### WHAT IS EXPECTED:
Write out the entries exactly, leaving out every picture.

[Stored items from a collection]
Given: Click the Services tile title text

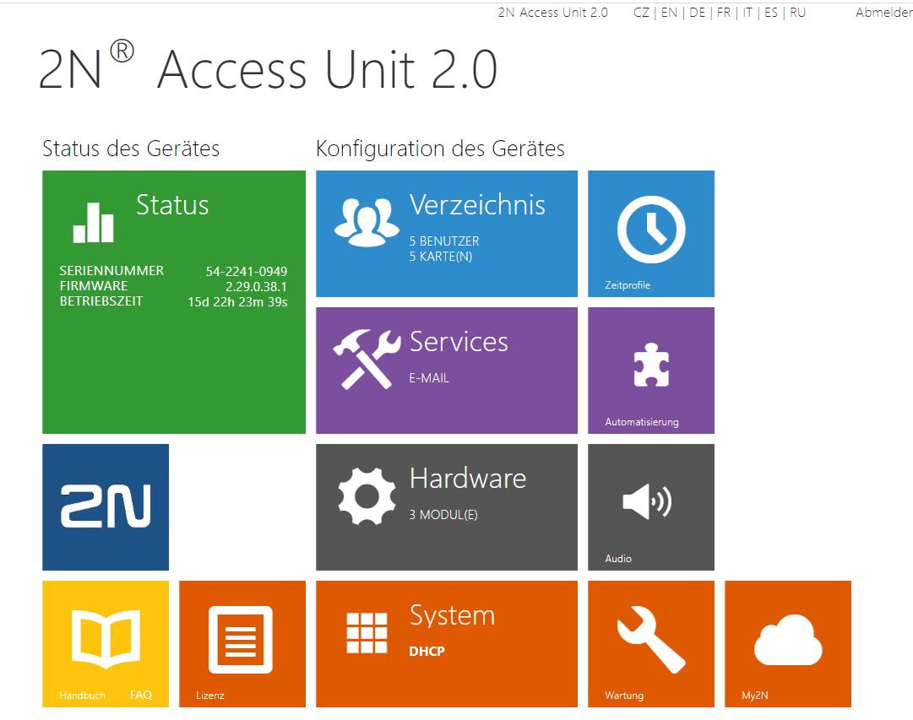Looking at the screenshot, I should click(x=459, y=342).
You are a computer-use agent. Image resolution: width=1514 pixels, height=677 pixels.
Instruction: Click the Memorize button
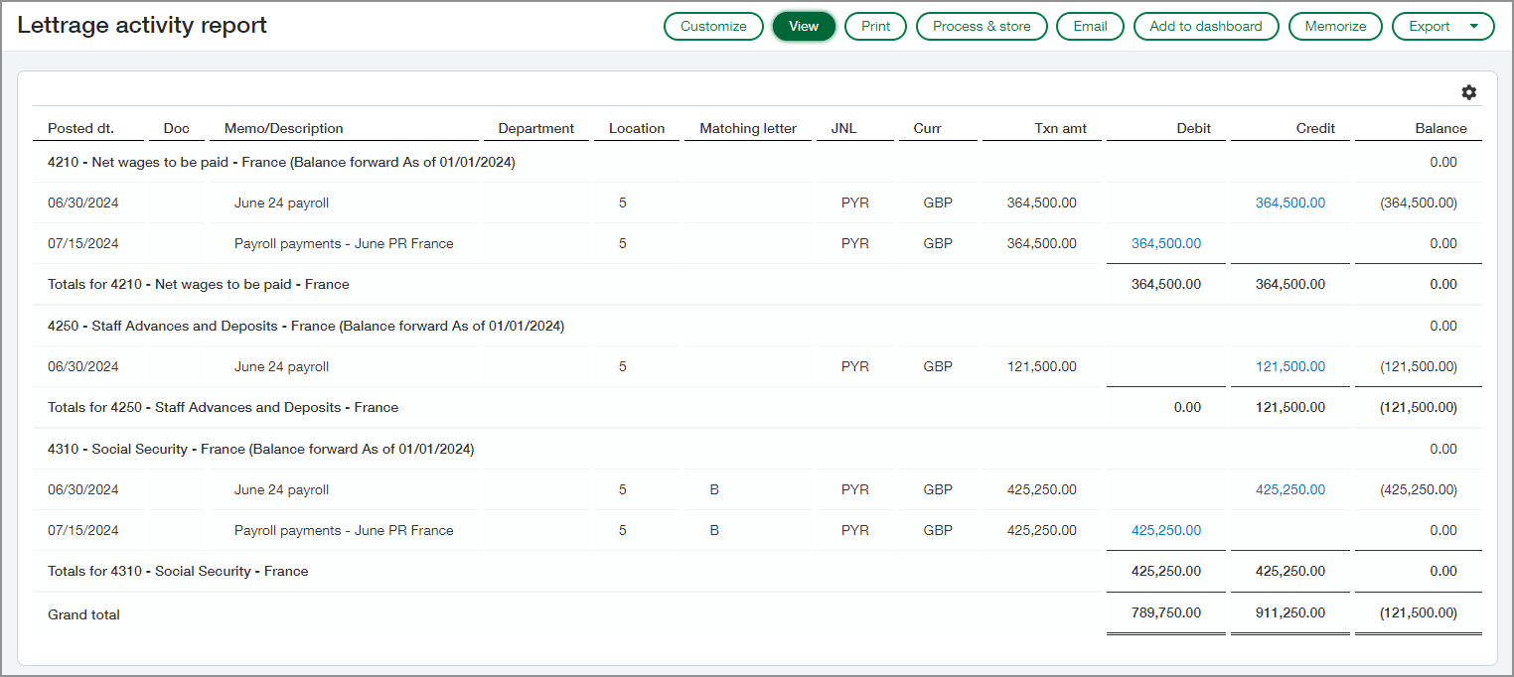(x=1335, y=26)
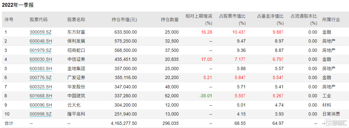Click stock code 600096.SH

[x=40, y=105]
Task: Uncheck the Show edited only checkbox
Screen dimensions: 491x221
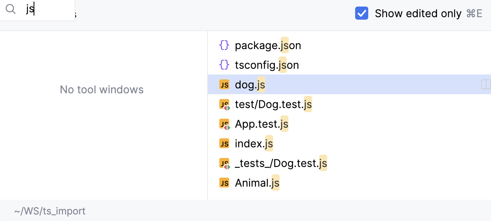Action: pos(362,13)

### YOUR RESPONSE:
Given: Click the Services tile title text

Looking at the screenshot, I should click(x=459, y=342).
You are a computer-use agent. Image resolution: width=1514 pixels, height=677 pixels.
Instruction: Click the Memorize button
(x=1335, y=26)
Click stock code 600096.SH

[x=40, y=105]
Task: Uncheck the Show edited only checkbox
Screen dimensions: 491x221
Action: pos(362,13)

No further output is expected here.